[Saved data entries]
------------------------

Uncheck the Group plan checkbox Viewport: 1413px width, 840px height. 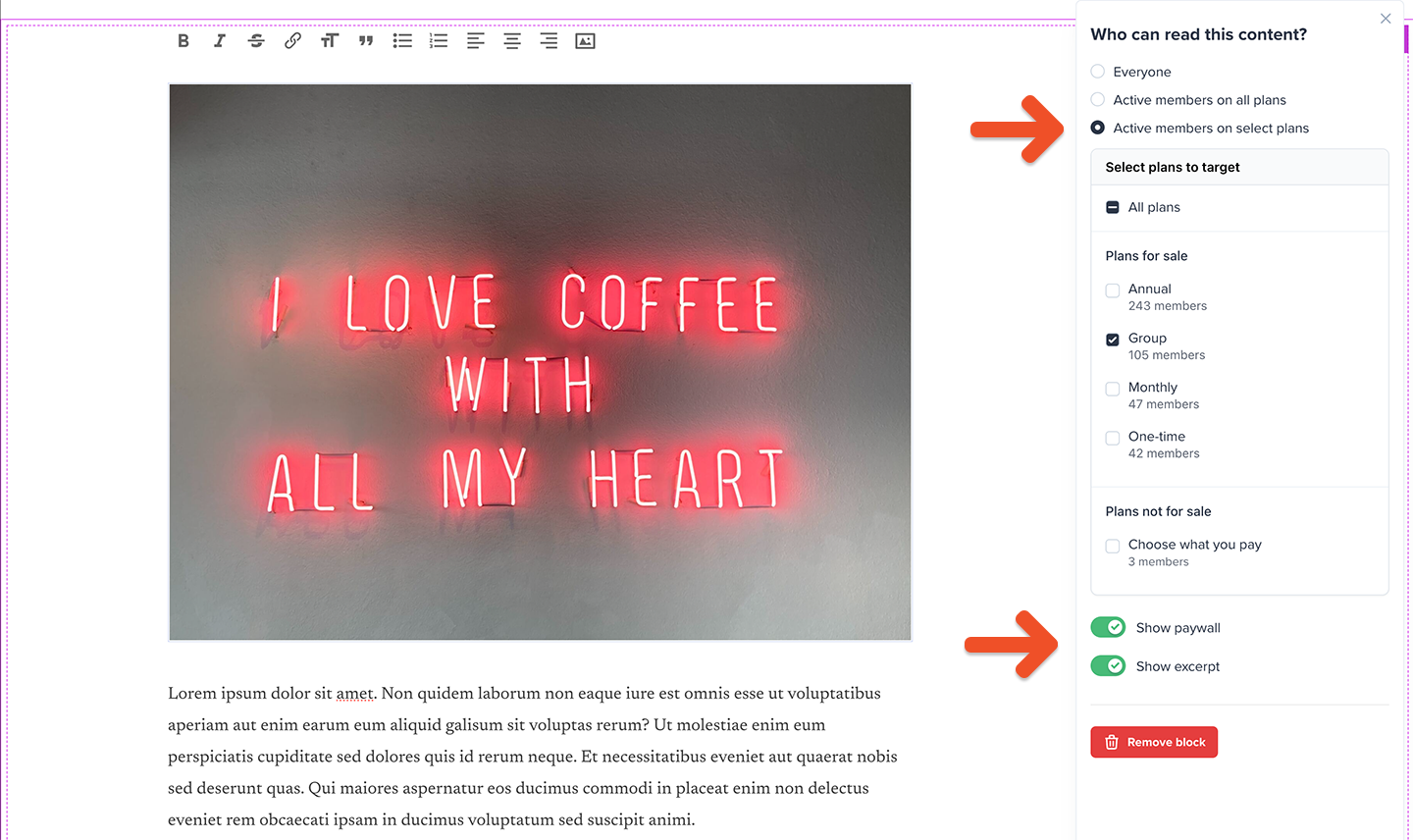pos(1113,340)
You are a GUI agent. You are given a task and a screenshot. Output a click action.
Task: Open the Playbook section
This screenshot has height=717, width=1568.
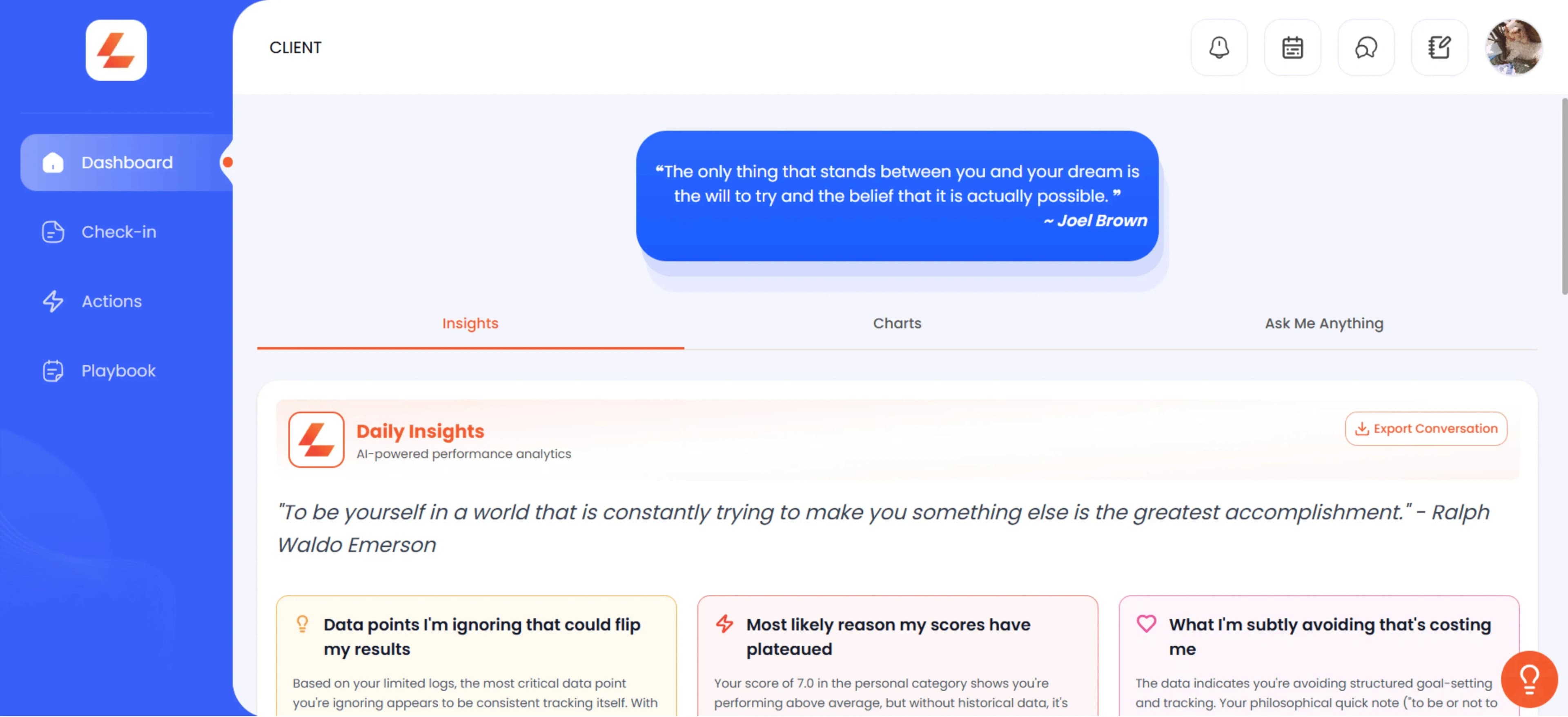point(118,371)
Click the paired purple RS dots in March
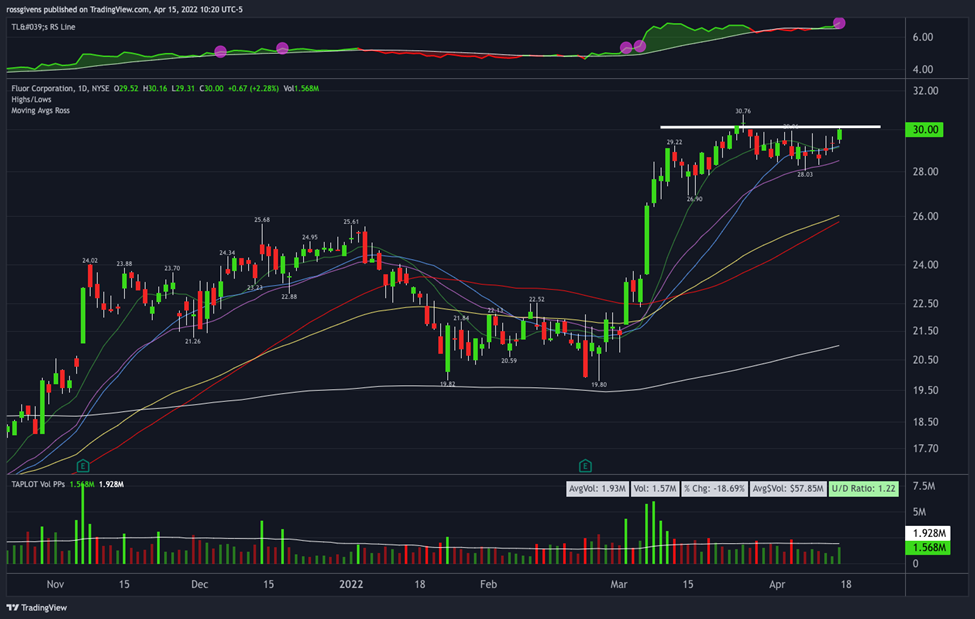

------------------------

**Exercise instructions**: Return exactly, and only, the lines that run from the line containing "This screenshot has height=717, width=1568." to the last line of the entries above, both ends included, with pictures left out.

**Answer for this exercise**:
This screenshot has height=717, width=1568.
point(118,371)
Click the paired purple RS dots in March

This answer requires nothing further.